Christine Smallwood in The New Yorker on reading:
“The number of Americans who read books has been declining for thirty years, and those who do read have become proud of, even a bit overidentified with, the enterprise. Alongside the tote bags you can find T-shirts, magnets, and buttons emblazoned with covers of classic novels; the Web site Etsy sells tights printed with poems by Emily Dickinson.”
In my novel Phantom Pain (2000) the main character, a novelist in decline, tries to survive financially by printing excerpts from his novels on pillowcases. I’m not sure if it’s been done already, but it’s definitely worth trying. Who doesn’t want to sleep on his favorite quote?
‘“I thought of my adventure as Off-Road or Extreme Reading,” Phyllis Rose writes in “The Shelf: From LEQ to LES,” the latest stunt book, in which she reads through a more or less random shelf of library books.’

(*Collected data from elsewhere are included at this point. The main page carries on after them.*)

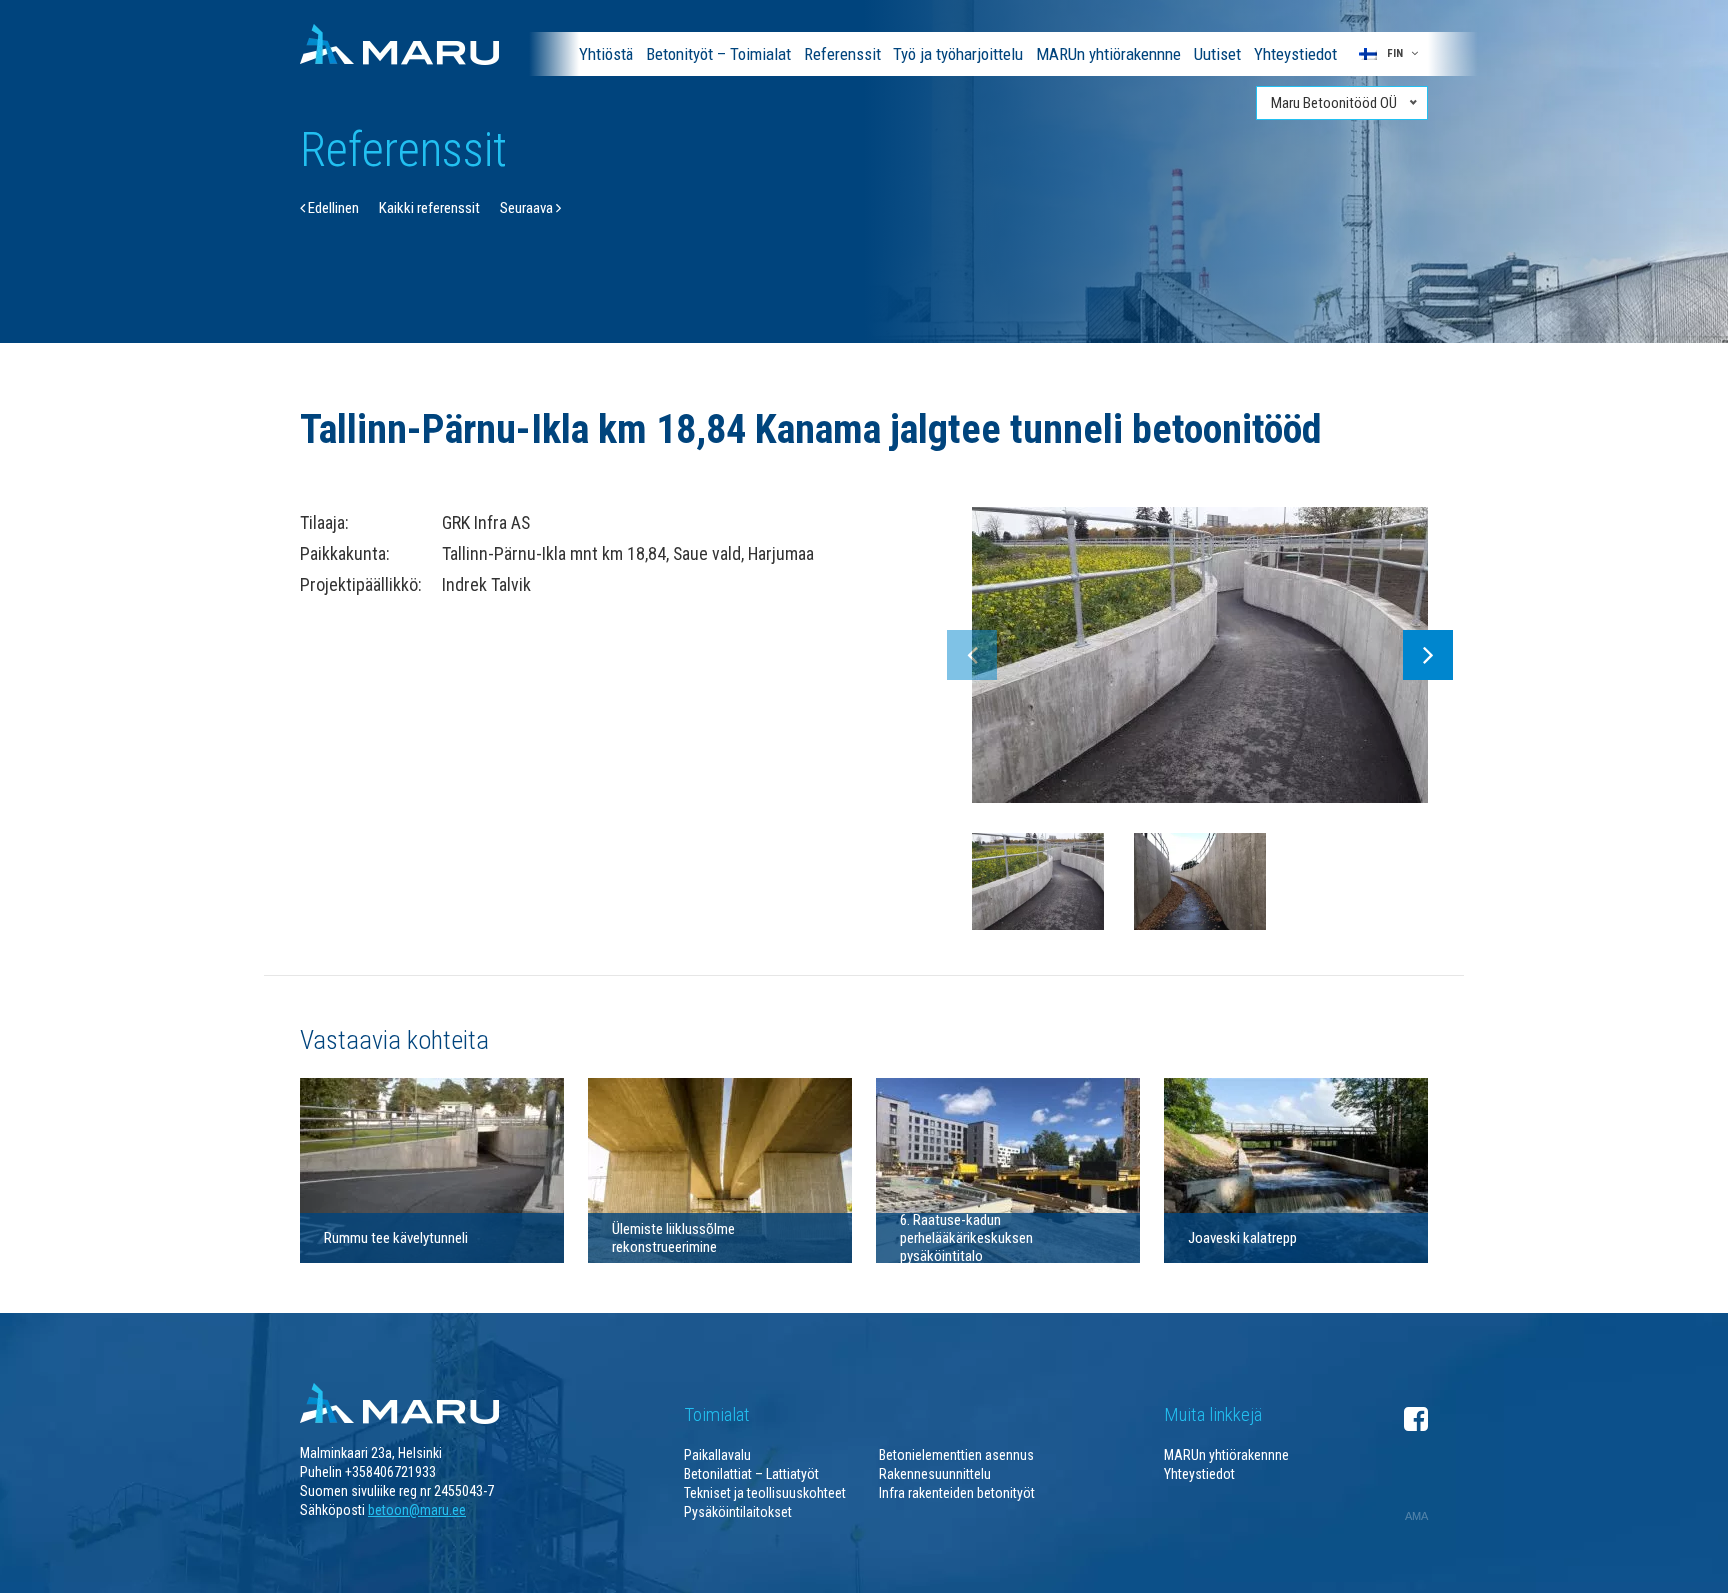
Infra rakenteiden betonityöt (957, 1493)
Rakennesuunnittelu (935, 1474)
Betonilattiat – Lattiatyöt (751, 1474)
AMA (1416, 1516)
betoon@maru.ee (417, 1510)
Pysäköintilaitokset (738, 1512)
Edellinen (332, 208)
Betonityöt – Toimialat (718, 54)
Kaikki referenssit (429, 208)
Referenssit (842, 54)
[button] (1388, 54)
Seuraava (528, 208)
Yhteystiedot (1295, 54)
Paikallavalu (717, 1455)
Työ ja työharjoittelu (958, 54)
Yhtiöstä (606, 54)
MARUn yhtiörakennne (1108, 54)
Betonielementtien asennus (956, 1455)
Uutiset (1217, 54)
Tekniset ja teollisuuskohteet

‘She is clear-eyed about what awaits her on LEQ-LES. “I had no reason to believe that the books would be worth the time I would spend on them,” she writes. “They could be dull, even lethally so.” She stops short of claiming that the whole of a mediocrity is worth more than the sum of its parts; it is the uniqueness of her whole that excites. “I was certain, however, that no one in the history of the world had read exactly this series of novels.” Rose’s paean to arbitrariness is telling. She brings an element of chaos to a reading culture that is otherwise corralled by algorithms. She could read this shelf or that shelf or that other shelf over there. For her, arbitrariness doesn’t mean that her experience is interchangeable. It is, on the contrary, irreplaceable.’
(Read the article here.)
I’m not convinced that random reading is the future of reading, but perhaps it’s healthy to decide that, let’s say, in the second half of 2014 you will read only authors whose name starts with a “B”: Babel, Balzac and Bachmann, to name just three.
Rose’s paean to arbitrariness can be seen as a protest against commercialism or perhaps it’s just sophisticated cynicism. “I’m not able to read your new novel before the summer of 2019, your last name starts with the wrong letter.”